[nflug] [Fwd: Technical Event For NFLUG Members]

Darin Perusich Darin.Perusich at cognigencorp.com
Wed Apr 18 10:50:30 EDT 2007


Here's something that I thought might be of interest to some of you.

______________________________________________
*From:  * Parrish Blaszka
*Sent:  * Monday, April 16, 2007 9:59 AM
*To:    * 'nflug at nflug.org'
*Subject:       * Technical Class - Storage Networking - Buffalo, NY

Dear Niagara Frontier Linux Users Group Members,

Please accept our invitation to attend the class "Next Generation
Storage Networking: Beyond Conventional SAN and NAS".

*Who Should Attend?* The class is designed for a technical audience:
systems administrators, storage administrators, and disaster-recovery
planners who are interested in cutting-edge storage technologies and/or
whose needs have not been satisfied by the product offerings of the
leading vendors. We assume basic familiarity with storage networking
and/or SCSI and network file systems.

*Is It Worth Your Time?* This same half-day class was recently taught at
a major IT technical conference at a fee of $400 per student. It is
being offered free of charge to information technology end users on a
first come, first served basis.

*Still skeptical?* Read our reviews
(_http://www.cambridgecomputer.com/testimonials.cfm_)

*What's The Catch?* The event sponsors will present their technology
message for approximately 20 minutes during lunch or in between
sessions. Please note the sponsors do not influence the course content.
This is NOT a marketing seminar.

*TL-300: Next Generation Storage Networking: Beyond Conventional SAN and
NAS*
April 26, 2007
9am-2pm (complimentary breakfast and lunch are provided)

The Saturn Club
977 Delaware Avenue
Buffalo, NY 14209

_*Register*_
_http://register.cambridgecomputer.com__**_**

_*Class Description*_**
The storage industry is experiencing a flurry of innovation.
Proprietary, monolithic SAN and NAS solutions are beginning to give way
to open-system solutions and distributed architectures. Traditional
storage interfaces such as parallel SCSI and Fibre Channel are being
challenged by iSCSI (SCSI over TCP/IP), SATA (serial ATA), SAS (serial
attached SCSI), and even Infiniband. New file system designs and
alternatives to NFS and CIFS are enabling high performance file sharing
measured in Gigabytes (capital B) per second. New spindle management
techniques are enabling higher performance and lower cost disk storage.

CHALLENGE 1:
Could you write out the entries below again, switching every "icon" to "symbol" and changing nothing else? Leave the pictures out of your answer.
CHALLENGE 2:
Can you pick up the storage networking class announcement from where it stops and carry it on?

DATA FOR THIS EXERCISE:
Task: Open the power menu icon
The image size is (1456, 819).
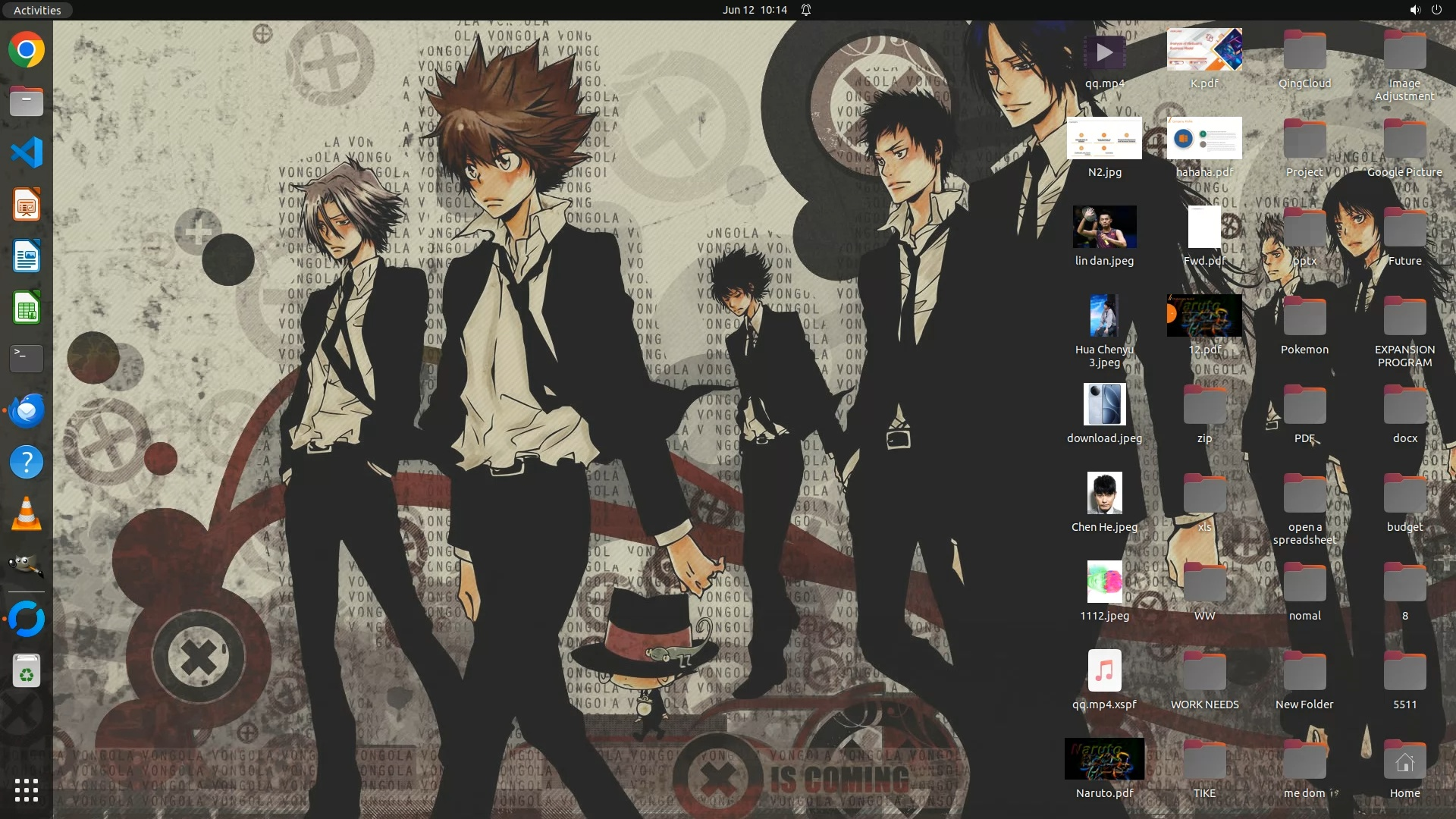Action: [x=1436, y=10]
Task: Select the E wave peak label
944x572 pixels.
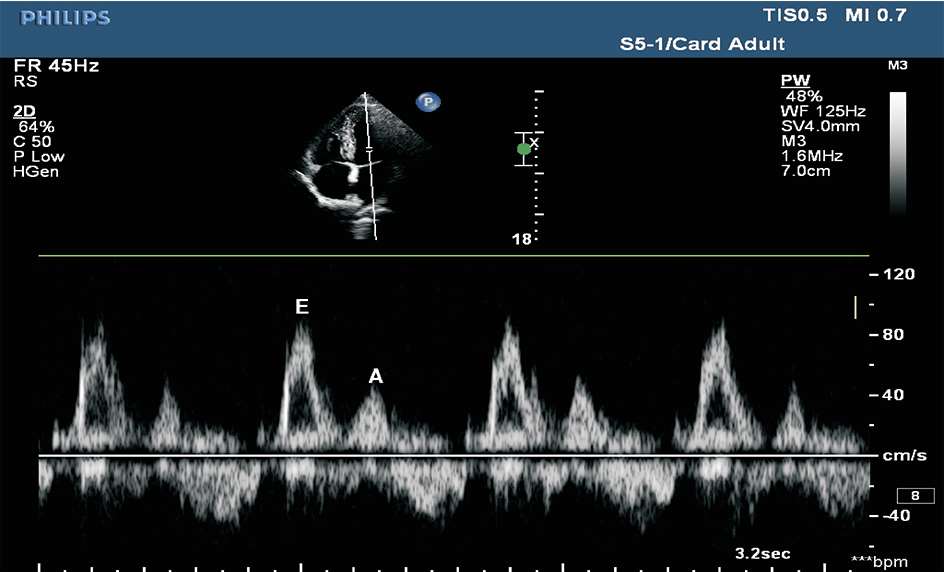Action: [301, 307]
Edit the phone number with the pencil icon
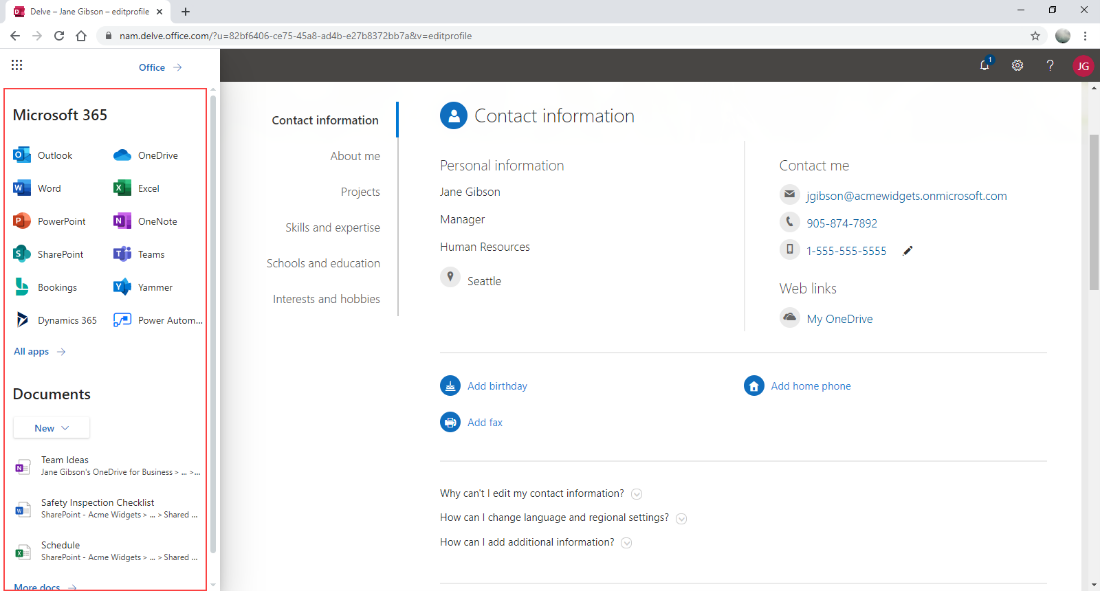This screenshot has width=1100, height=591. pyautogui.click(x=907, y=250)
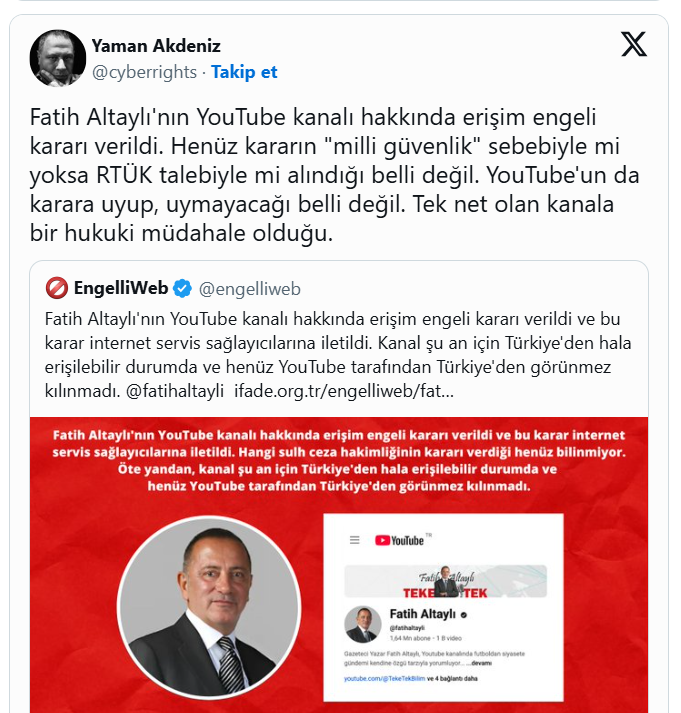Screen dimensions: 681x713
Task: Open the Yaman Akdeniz display name
Action: (156, 46)
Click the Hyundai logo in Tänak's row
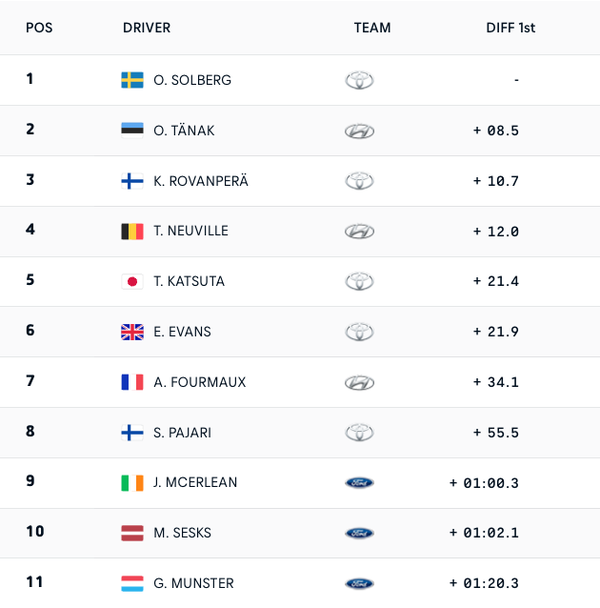This screenshot has height=608, width=600. point(359,131)
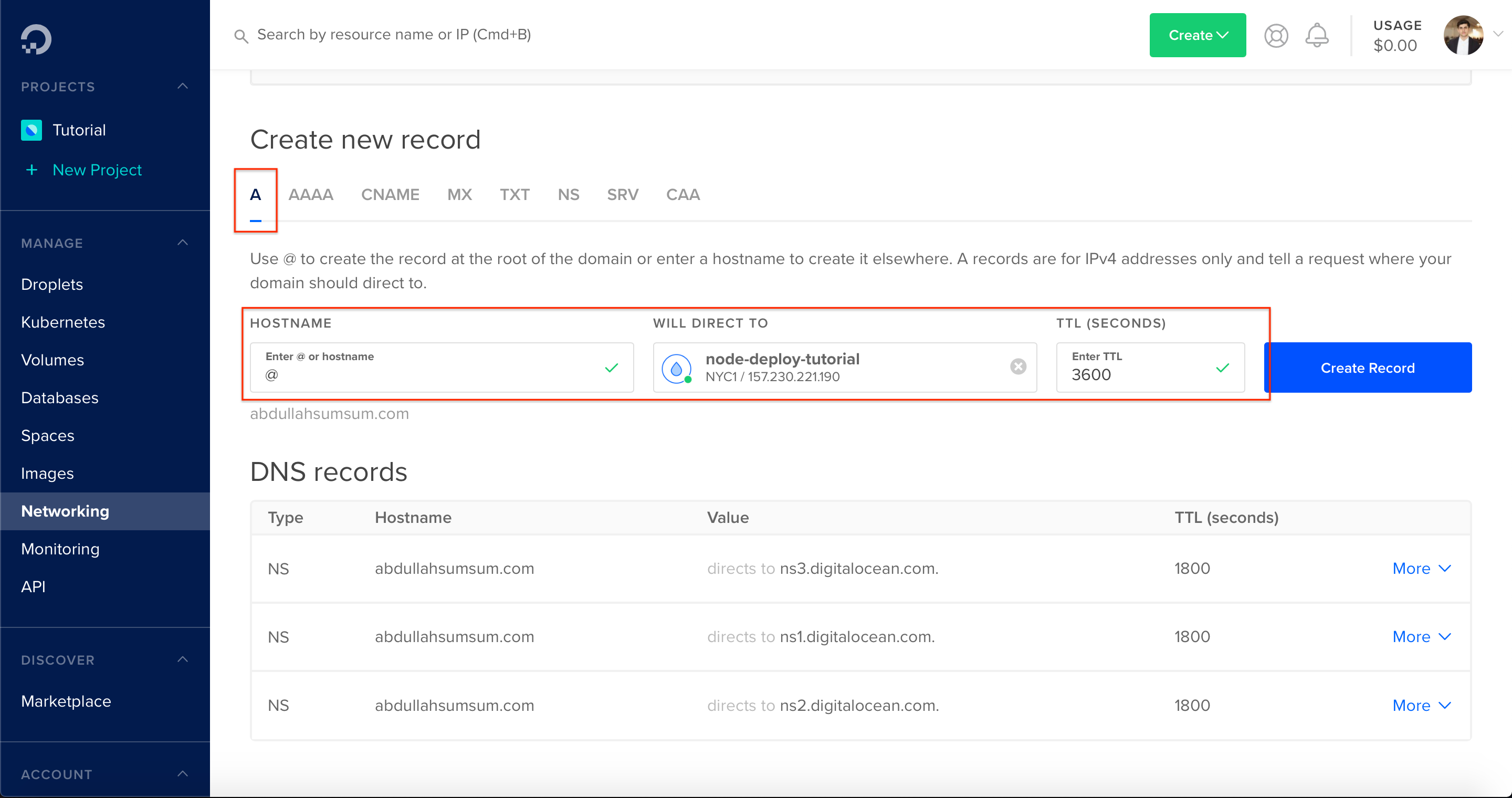Screen dimensions: 1512x798
Task: Click the Create Record button
Action: [x=1368, y=368]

TASK RESULT 1:
Task: Open the power menu symbol
The image size is (1456, 819).
Action: [x=1436, y=10]
Task: Select the E wave peak label
944x572 pixels.
Action: [301, 307]
Edit the phone number with the pencil symbol
This screenshot has width=1100, height=591. pyautogui.click(x=907, y=250)
Screen dimensions: 681x713
Task: Open the Yaman Akdeniz display name
Action: (156, 46)
Click the Hyundai logo in Tänak's row
This screenshot has height=608, width=600. point(359,131)
Screen dimensions: 1512x798
Task: Click the Create Record button
Action: [x=1368, y=368]

TASK RESULT 2:
Meanwhile, a whole new class of efficiency technologies are allowing
storage protocols to flow over the WAN with unprecedented performance.

Material has been recently updated to include a discussion of storage
virtualization technologies.

This class is a survey of latest storage networking technologies with
commentary on where and when these technologies are most suitably
deployed. The goal is to help attendees make sense out of all of the new
technologies and to identify which are relevant to their organizations.

_*Topics Include*_**
Fundamentals of storage virtualization: the storage I/O path
Shortcomings of conventional SAN and NAS architectures
In-band and out-of-band virtualization architectures
The latest storage interfaces: SATA (serial ATA), SAS (serial attached
SCSI), 4Gb Fibre Channel, Infiniband, iSCSI
Content-Addressable Storage (CAS) and archival file systems
Information Life Cycle Management (ILM) and Hierarchical Storage
Management (HSM)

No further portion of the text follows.